Aim of the exercise » Please list all lines of the material below in which the string "agent" occurs.

Task material »

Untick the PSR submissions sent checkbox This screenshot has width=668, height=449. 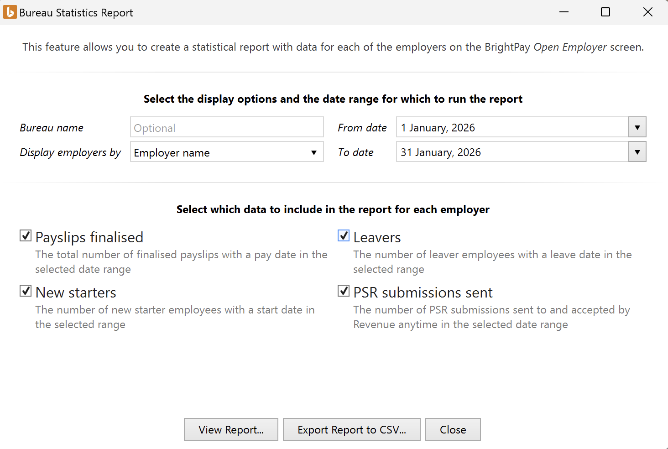pyautogui.click(x=344, y=291)
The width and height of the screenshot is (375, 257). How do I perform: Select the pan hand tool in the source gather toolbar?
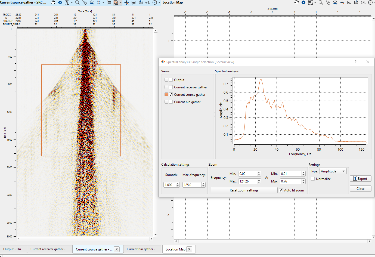[53, 2]
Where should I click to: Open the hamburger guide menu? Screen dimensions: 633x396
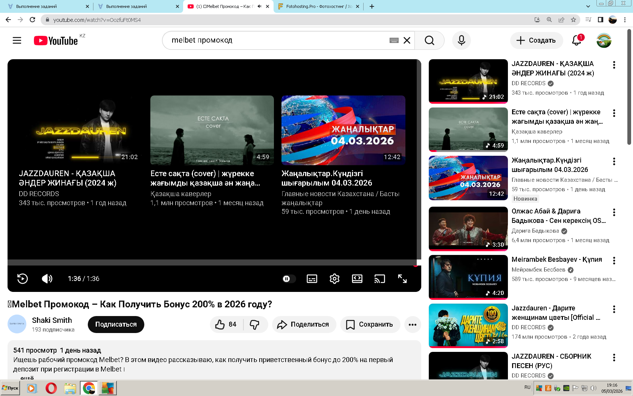coord(17,40)
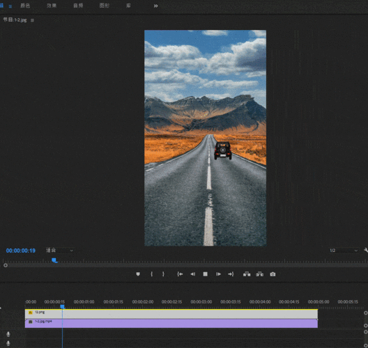This screenshot has height=348, width=368.
Task: Open the 1/2 playback resolution dropdown
Action: click(344, 251)
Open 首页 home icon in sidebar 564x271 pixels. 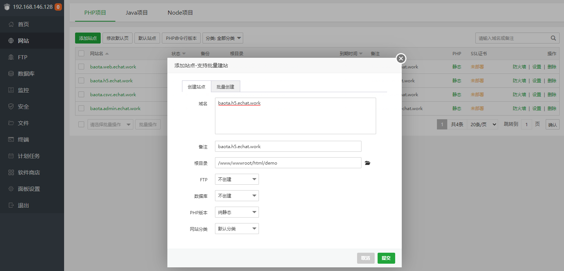tap(11, 25)
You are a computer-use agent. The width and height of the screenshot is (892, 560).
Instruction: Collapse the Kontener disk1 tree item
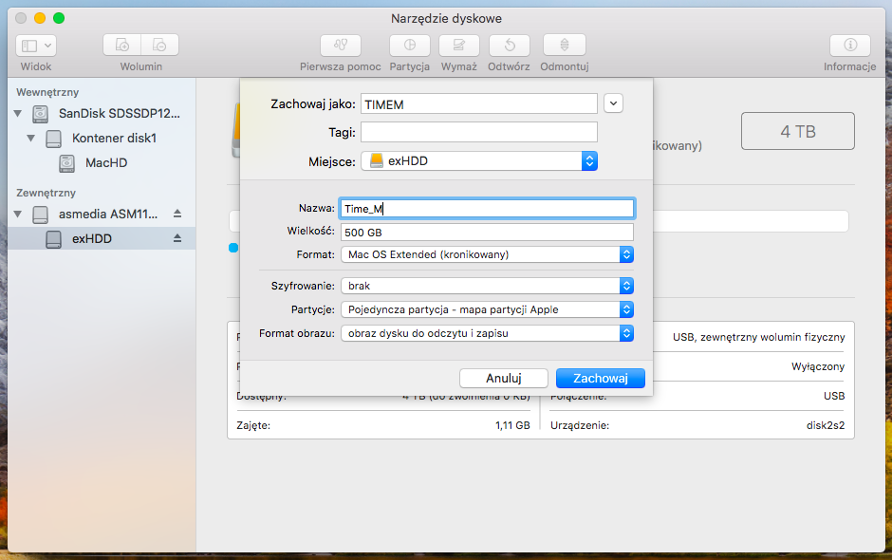(31, 139)
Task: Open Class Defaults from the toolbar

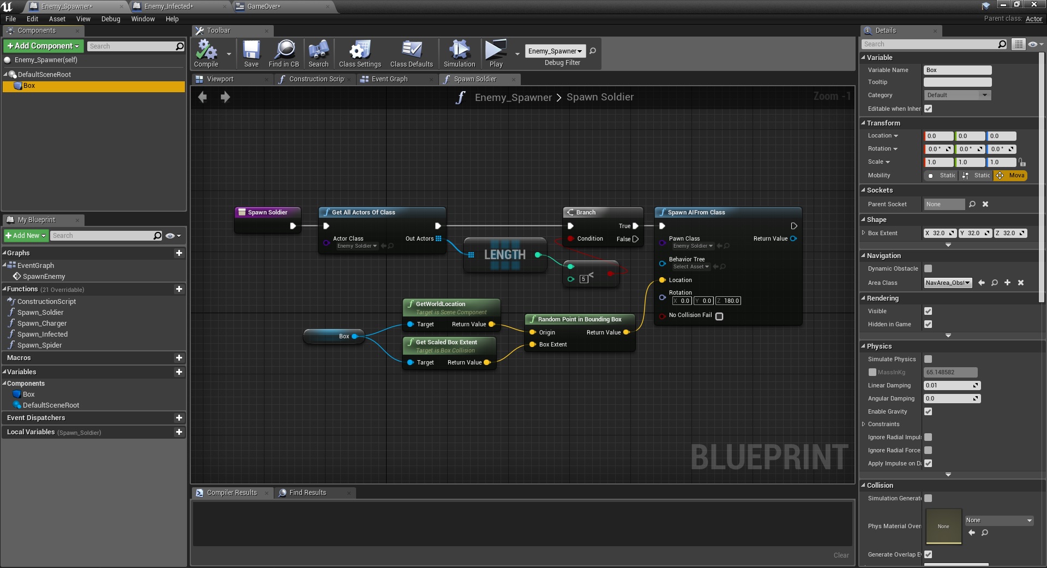Action: [x=411, y=53]
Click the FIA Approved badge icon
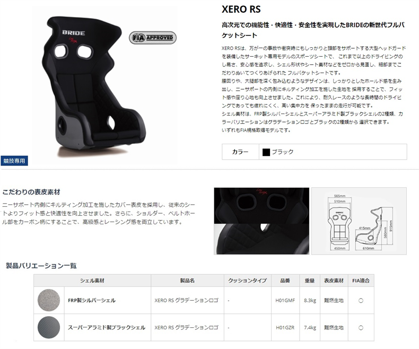Image resolution: width=419 pixels, height=349 pixels. pos(153,38)
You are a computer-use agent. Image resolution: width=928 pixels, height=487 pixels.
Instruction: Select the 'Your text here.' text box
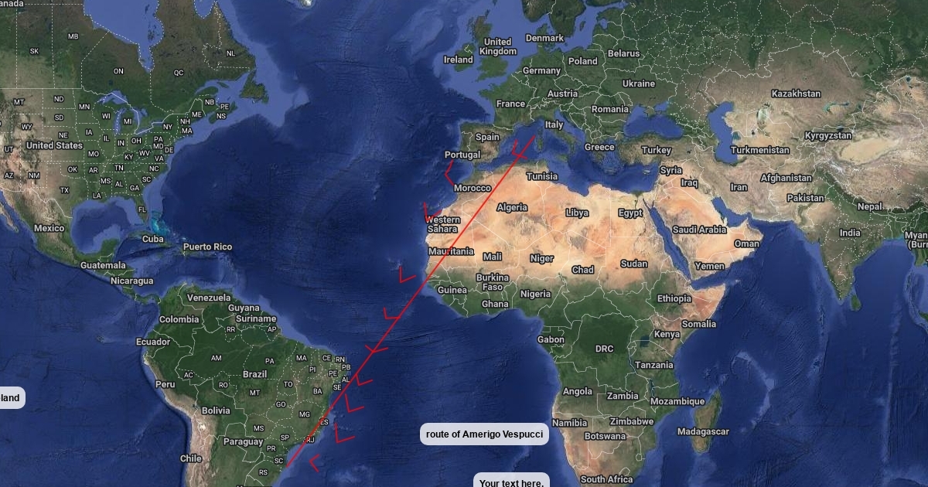coord(511,481)
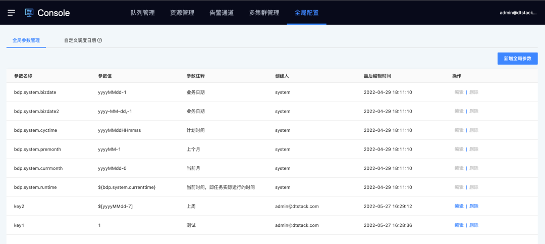The height and width of the screenshot is (244, 545).
Task: Go to 资源管理 in the top navigation
Action: [182, 13]
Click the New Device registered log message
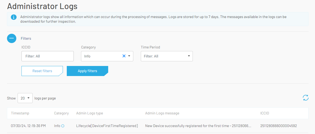 198,126
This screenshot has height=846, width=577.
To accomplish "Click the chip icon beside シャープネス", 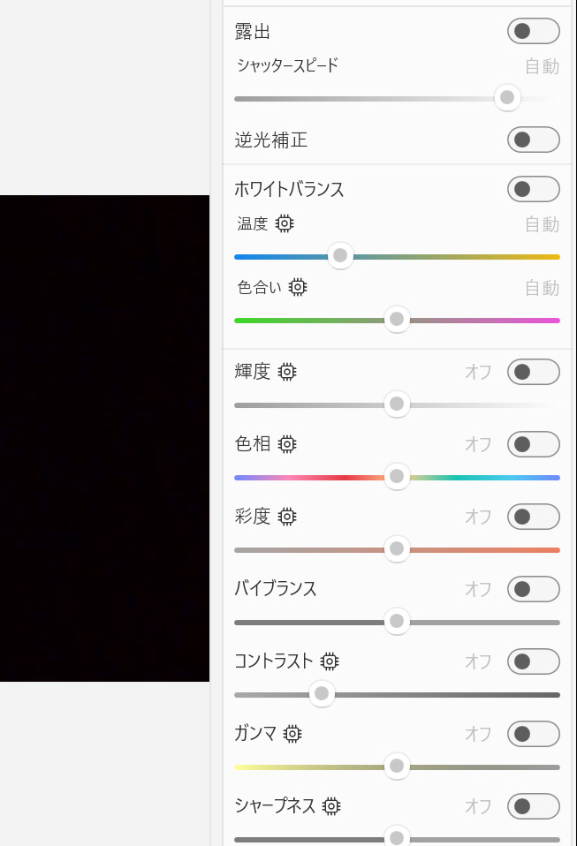I will 331,806.
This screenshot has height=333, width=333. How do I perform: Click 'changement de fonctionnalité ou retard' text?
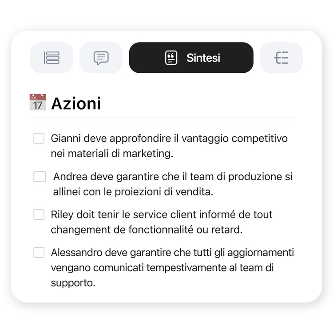click(147, 230)
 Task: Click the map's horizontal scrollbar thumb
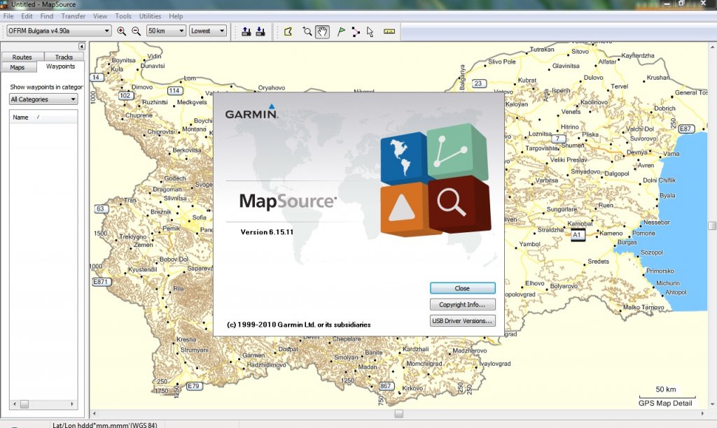(x=398, y=414)
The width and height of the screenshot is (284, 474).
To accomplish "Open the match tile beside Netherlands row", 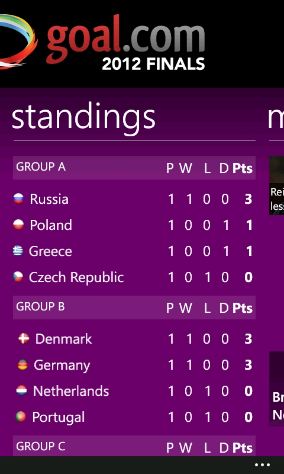I will 277,389.
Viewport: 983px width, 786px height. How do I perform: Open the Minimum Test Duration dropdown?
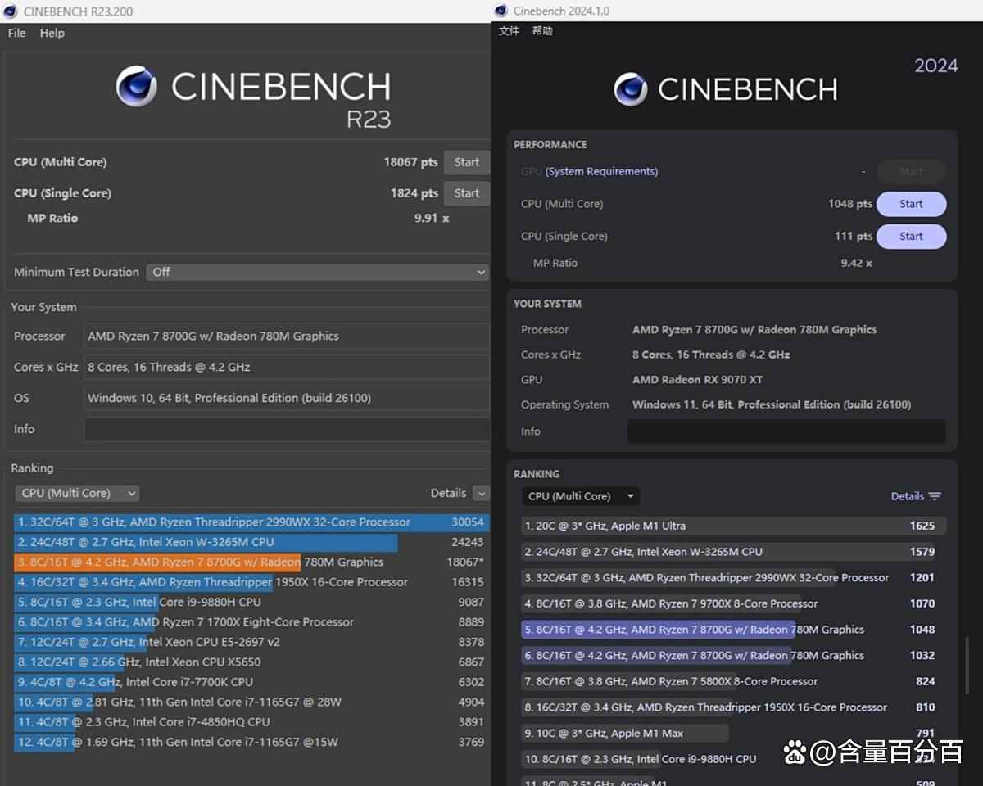[x=317, y=272]
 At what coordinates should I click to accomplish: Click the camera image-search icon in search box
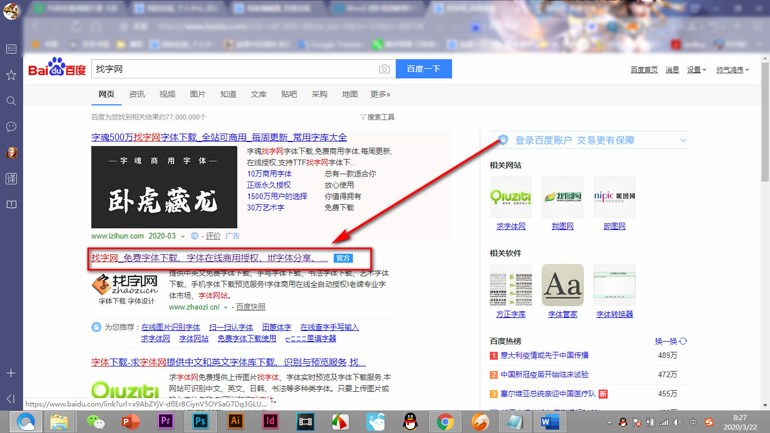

Your response »
You are a computer-use agent. The width and height of the screenshot is (892, 560).
You are a computer-use agent. Image resolution: width=928 pixels, height=487 pixels.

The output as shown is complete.